On 03/10/2010 09:14 PM, Chad J wrote:
Andrei Alexandrescu wrote:
Well operator overloading handles indexing differently, and arguably
better than in your proposal. Ideally we'd define operators on
properties in a manner similar to the way indexing works in the new
operator overloading scheme. I'll talk to Walter about that.
Andrei
I wouldn't want to have to define functions for side-effectful operators
/in addition/ to the getter and setter. The opIndexUnary/
opIndexOpAssign things have bugged me a bit because I've felt that the
value returned from opIndex should handle its own operator overloads. I
wonder if we are talking about two different things.
I hear you.
The extra opIndexUnary/opIndexOpAssign overloads could supersede the
behavior of getting from opIndex, mutating a temporary, and calling
opIndexAssign with the temporary. I'd still like to not /need/ to
define the extra operator overloads though.

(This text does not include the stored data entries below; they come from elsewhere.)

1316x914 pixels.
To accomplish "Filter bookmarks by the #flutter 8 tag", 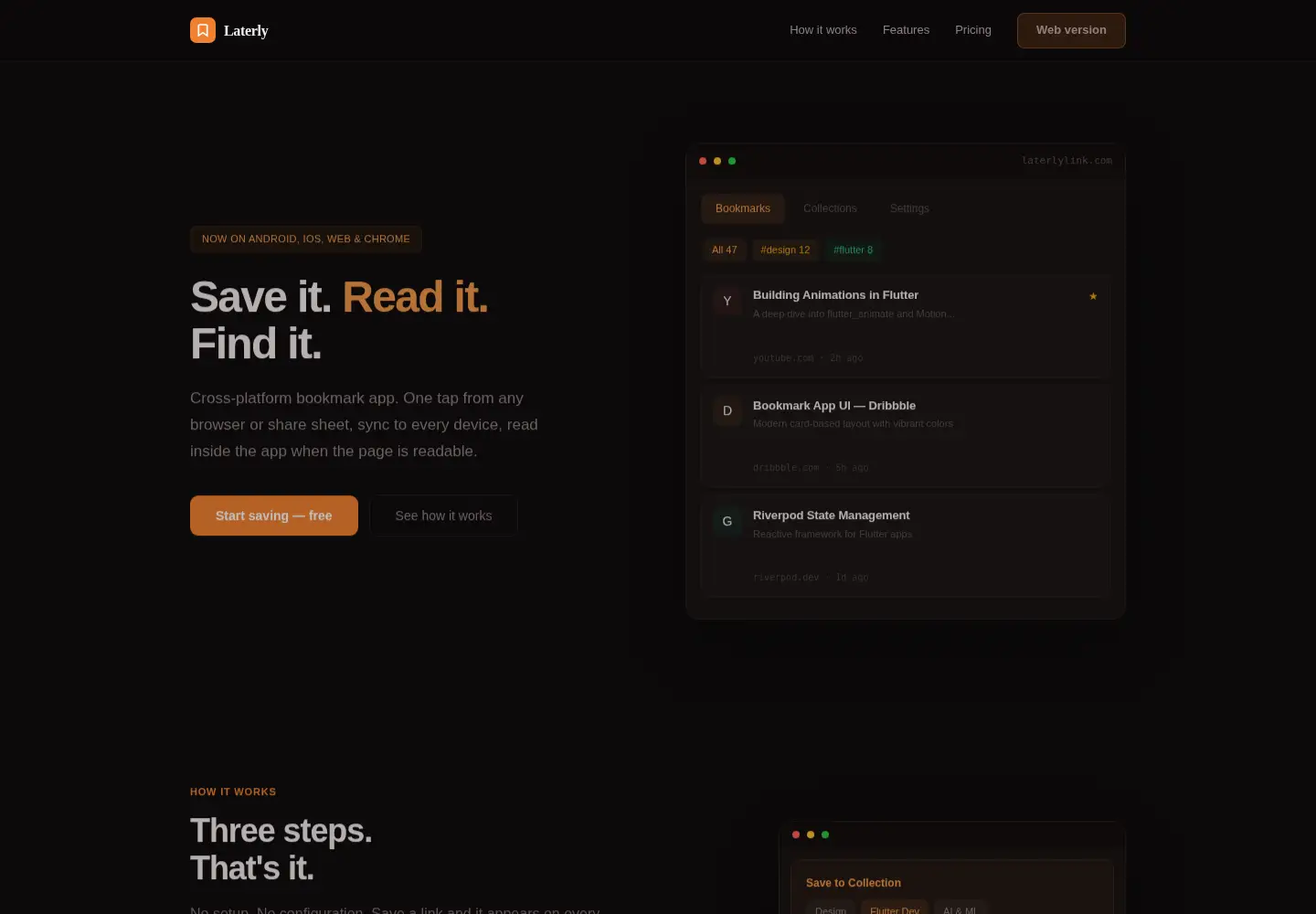I will pyautogui.click(x=853, y=250).
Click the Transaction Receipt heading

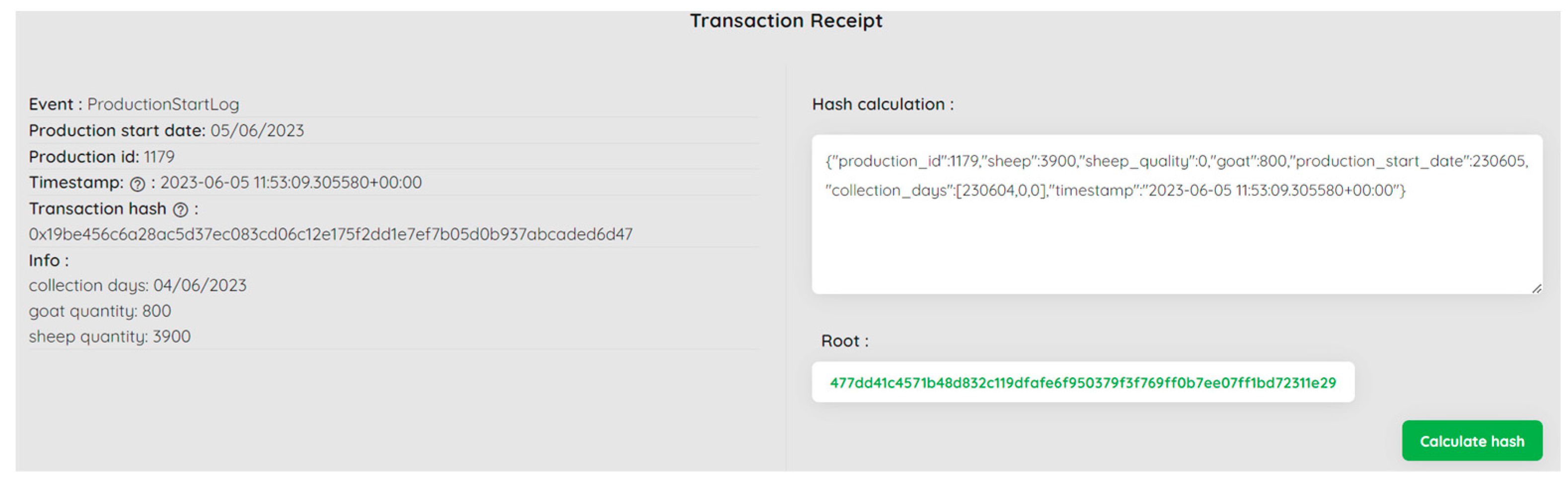point(785,21)
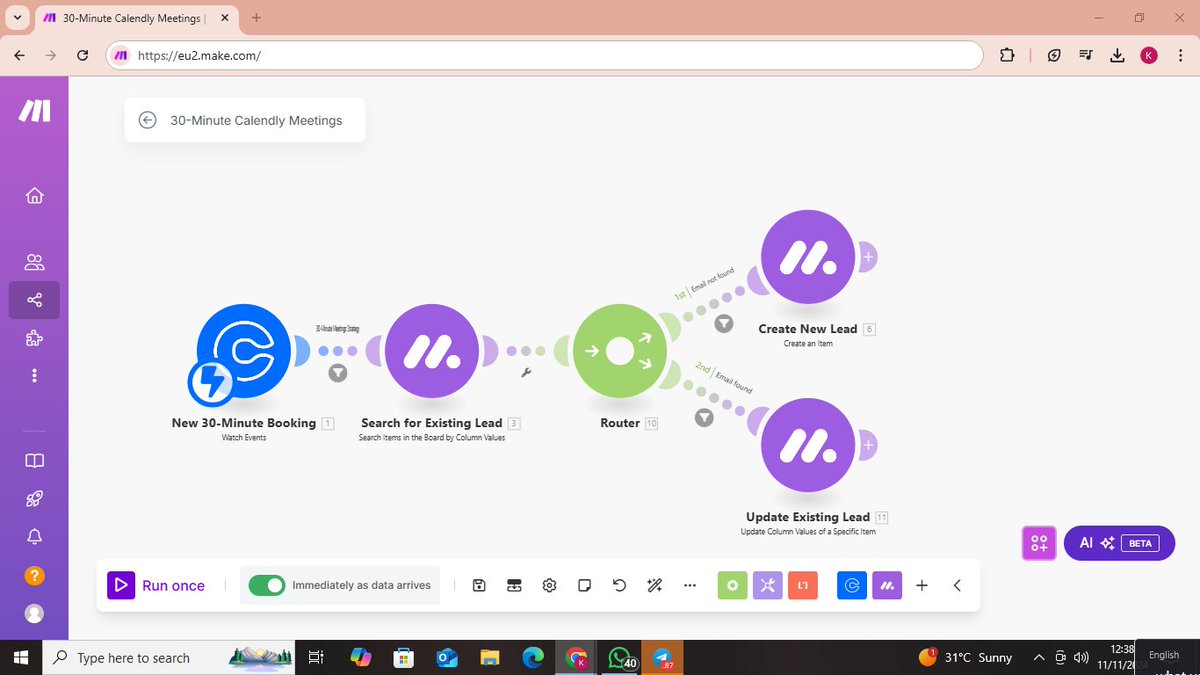Select the Team icon in the left sidebar

pyautogui.click(x=34, y=261)
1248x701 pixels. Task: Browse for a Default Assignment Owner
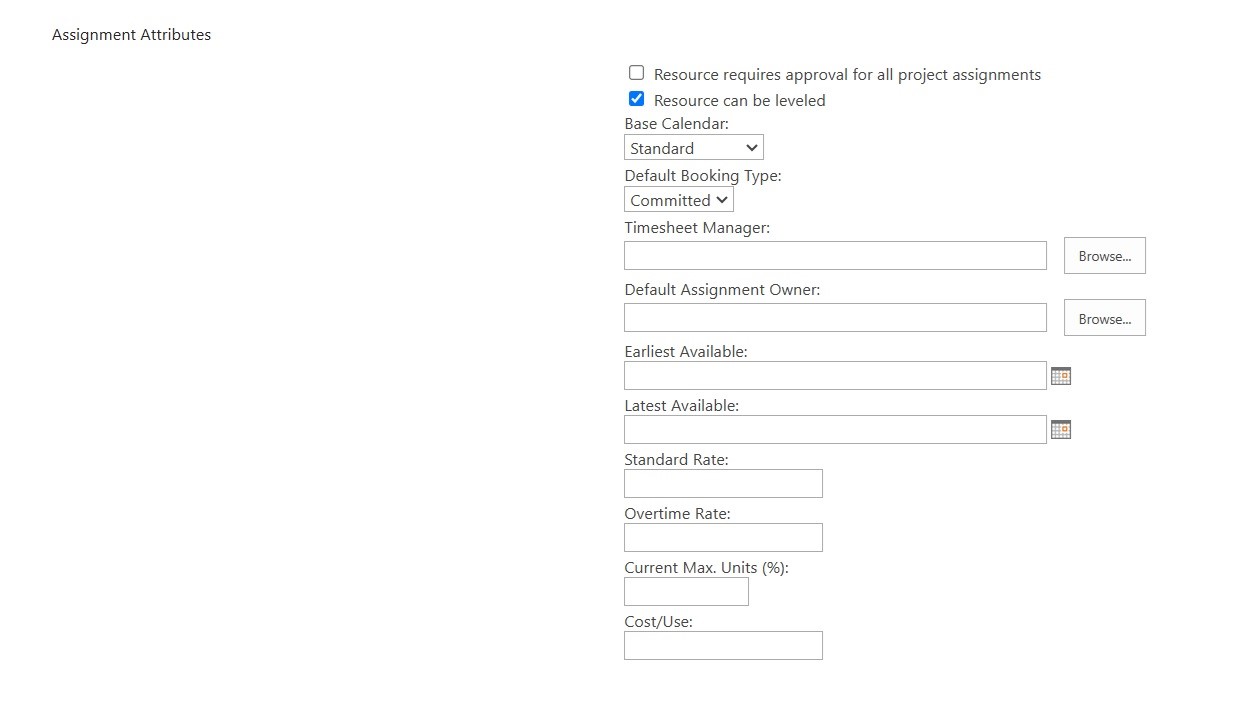(1104, 318)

Yah, ideally both options should be available.
Indexing seems to be the general case of properties: an indexed
expression can be a getter/setter pair identified by both an identifier
(the property's name: opIndex in this case) and some runtime variables
(the indices). The properties are a getter/setter pair identified by
only the property's name alone. This isn't much harder to deal with:
foo[i]++;
->
{auto t = foo.opIndex(i);
t++;
foo.opIndex(i,t) }()
I considered and rejected that design because it has a number of
important practical drawbacks, such as unsuitability for certain
containers (hashes, sparse vectors) and inefficiency.